• Records from a data collection

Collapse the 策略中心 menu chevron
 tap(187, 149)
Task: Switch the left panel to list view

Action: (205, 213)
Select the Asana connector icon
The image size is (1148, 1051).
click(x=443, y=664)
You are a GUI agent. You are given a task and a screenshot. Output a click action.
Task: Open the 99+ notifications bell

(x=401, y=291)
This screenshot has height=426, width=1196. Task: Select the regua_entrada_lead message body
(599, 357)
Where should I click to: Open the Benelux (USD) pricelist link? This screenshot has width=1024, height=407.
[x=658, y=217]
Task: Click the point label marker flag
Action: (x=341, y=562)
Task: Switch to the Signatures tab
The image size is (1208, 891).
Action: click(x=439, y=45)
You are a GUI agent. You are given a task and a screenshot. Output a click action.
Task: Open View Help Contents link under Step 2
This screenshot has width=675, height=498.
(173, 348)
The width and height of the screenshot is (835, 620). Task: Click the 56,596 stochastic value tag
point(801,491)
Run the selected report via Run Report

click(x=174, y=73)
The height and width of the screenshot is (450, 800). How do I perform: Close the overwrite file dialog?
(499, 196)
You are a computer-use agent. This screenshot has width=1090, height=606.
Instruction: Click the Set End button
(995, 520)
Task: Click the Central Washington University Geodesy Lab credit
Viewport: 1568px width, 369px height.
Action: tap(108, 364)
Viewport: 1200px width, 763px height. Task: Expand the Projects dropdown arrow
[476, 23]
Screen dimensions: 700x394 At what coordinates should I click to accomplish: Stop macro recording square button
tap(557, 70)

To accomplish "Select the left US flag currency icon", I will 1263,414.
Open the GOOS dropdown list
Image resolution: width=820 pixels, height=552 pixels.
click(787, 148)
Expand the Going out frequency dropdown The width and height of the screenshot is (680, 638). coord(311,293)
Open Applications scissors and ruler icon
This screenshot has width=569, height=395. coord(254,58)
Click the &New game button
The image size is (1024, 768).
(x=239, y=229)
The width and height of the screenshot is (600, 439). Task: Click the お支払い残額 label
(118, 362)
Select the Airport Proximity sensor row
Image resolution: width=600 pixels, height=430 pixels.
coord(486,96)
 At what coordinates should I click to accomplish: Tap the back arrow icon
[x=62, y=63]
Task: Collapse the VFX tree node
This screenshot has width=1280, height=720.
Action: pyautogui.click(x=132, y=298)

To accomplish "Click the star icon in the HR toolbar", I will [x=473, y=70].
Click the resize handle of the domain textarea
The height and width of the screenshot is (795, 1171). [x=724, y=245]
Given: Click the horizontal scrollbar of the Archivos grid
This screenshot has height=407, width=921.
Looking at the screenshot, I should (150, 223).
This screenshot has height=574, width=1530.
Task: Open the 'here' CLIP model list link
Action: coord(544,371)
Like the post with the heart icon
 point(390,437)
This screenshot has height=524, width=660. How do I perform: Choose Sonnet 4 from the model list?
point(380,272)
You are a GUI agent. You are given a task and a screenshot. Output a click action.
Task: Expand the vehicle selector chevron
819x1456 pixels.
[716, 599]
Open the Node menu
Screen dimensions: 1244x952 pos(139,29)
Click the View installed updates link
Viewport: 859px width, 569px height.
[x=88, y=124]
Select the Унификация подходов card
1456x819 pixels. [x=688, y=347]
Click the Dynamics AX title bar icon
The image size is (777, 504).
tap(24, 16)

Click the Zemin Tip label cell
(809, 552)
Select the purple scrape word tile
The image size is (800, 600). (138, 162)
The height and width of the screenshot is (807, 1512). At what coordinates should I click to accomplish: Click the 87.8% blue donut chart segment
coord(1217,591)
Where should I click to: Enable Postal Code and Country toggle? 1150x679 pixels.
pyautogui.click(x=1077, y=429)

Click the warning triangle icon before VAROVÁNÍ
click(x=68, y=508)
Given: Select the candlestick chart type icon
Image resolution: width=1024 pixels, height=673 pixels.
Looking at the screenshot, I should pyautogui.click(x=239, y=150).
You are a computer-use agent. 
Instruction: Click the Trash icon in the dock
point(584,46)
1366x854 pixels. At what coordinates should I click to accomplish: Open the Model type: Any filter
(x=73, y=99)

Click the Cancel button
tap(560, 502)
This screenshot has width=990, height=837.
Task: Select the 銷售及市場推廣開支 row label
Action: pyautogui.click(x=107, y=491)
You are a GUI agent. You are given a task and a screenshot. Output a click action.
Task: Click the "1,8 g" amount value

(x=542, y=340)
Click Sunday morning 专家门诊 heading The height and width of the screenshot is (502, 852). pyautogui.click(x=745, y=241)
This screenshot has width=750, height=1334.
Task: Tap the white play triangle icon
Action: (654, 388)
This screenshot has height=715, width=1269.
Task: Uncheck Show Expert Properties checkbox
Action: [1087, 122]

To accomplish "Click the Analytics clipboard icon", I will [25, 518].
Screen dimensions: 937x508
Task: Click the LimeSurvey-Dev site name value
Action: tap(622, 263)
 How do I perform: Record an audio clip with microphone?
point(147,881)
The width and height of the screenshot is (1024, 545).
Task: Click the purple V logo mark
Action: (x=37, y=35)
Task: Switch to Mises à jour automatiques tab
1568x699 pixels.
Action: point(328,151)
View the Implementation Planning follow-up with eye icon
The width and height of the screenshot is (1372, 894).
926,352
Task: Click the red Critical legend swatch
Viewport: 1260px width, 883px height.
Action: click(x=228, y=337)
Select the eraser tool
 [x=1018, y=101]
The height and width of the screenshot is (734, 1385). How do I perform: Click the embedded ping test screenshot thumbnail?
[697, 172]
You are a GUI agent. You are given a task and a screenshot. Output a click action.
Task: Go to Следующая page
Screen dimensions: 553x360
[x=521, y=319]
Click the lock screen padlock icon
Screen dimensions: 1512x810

• TASK DESCRIPTION
Retype the entries above exactly, but only from the line containing "Click the Dynamics AX title bar icon" through the line containing "Given: Select the candlestick chart type icon", both included.

• SOLVED EXERCISE
Click the Dynamics AX title bar icon
The image size is (777, 504).
tap(24, 16)

Click the Zemin Tip label cell
(809, 552)
Select the purple scrape word tile
The image size is (800, 600). (138, 162)
The height and width of the screenshot is (807, 1512). At what coordinates should I click to accomplish: Click the 87.8% blue donut chart segment
coord(1217,591)
Where should I click to: Enable Postal Code and Country toggle? 1150x679 pixels.
pyautogui.click(x=1077, y=429)

Click the warning triangle icon before VAROVÁNÍ
click(x=68, y=508)
Given: Select the candlestick chart type icon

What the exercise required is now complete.